Jasa Armada Siap Layani Pandu Tunda TUKS Petrochina Marine Terminal

Jasa Armada Siap Layani Pandu Tunda TUKS Petrochina Marine Terminal
Ilustrasi pelabuhan laut. ( Foto: Antara )
Devie Kania / WBP Jumat, 19 Januari 2018 | 20:14 WIB

Jakarta – PT Jasa Armada Indonesia Tbk (IPCM) menggandeng Petro China International Jabung Ltd untuk kerja sama operasi pelayanan pemanduan dan penundaan kapal di wilayah perairan pandu luar biasa TUKS Petro China Marine Terminal, Tanjung Jabung, Jambi. Dengan kerja sama tersebut, diharapkan dapat meningkatkan pangsa pasar Jasa Armada Indonesia di layanan pandu dan tunda.

Direktur Utama Jasa Armada Indonesia (JAI) Dawam Atmosudiro menyatakan, sebagai perusahaan jasa pemanduan dan penundaan kapal, captive market perseroan adalah 12 pelabuhan yang dikelola induknya, yakni PT Pelabuhan Indonesia (Pelindo) II. Oleh sebab itu, pendanandatanganan kerja sama antara JAI dan Petro China International Jabung Ltd merupakan salah satu keberhasilan dan momentum yang dapat membantu pengembangan bisnis emiten berkode IPCM ini.

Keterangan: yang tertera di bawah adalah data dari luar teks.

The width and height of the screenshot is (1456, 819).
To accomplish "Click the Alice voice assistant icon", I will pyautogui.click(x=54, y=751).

“Dengan kerja sama yang baru disepakati, Jasa Armada Indonesia berpeluang melebarkan sayap ke pangsa pasar yang baru, yaitu kegiatan ship-to-ship di luar captive market yang sudah dilayani,” ujar Dawam dalam keterangan resmi di Jakarta, Jumat (19/1)

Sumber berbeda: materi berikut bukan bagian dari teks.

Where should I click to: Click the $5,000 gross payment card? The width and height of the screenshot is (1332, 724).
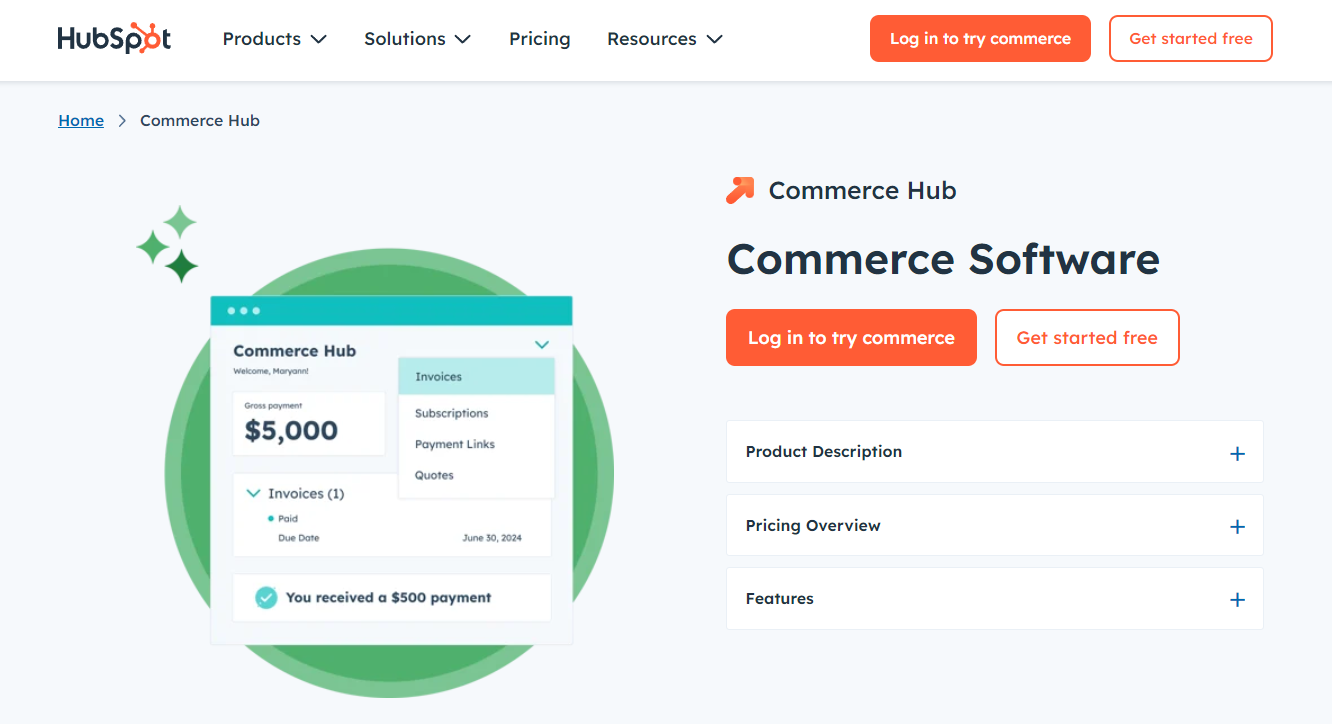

Selain mendapat manfaat penambahan bisnis, ia menuturkan, pada saat yang sama JAI dapat membantu Petro China International Jabung Ltd untuk lebih efisien. Sehingga pada saat yang sama, pemerintah secara akumulatif akan memetik manfaat dari hasil kerja sama antara Petro China International Jabung Ltd dan JAI.

Adapun sebelumnya JAI merupakan salah satu divisi di Pelindo II, yang beroperasi sejak tahun 1960. Namun pada 2013, divisi tersebut memisahkan diri (spin off) dan Jasa Armada Indonesia mulai beroperasi pada 2014.

Pada 22 Desember 2017, JAI resmi mencatatkan (listing) saham di Bursa Efek Indonesia (BEI) usai merampungkan penawaran umum perdana (initial public offering/IPO). Saat IPO, JAI memperoleh dana sebesar Rp 461,89 miliar dan porsi kepemilikan publik terhadap emiten ini mencapai 23 persen.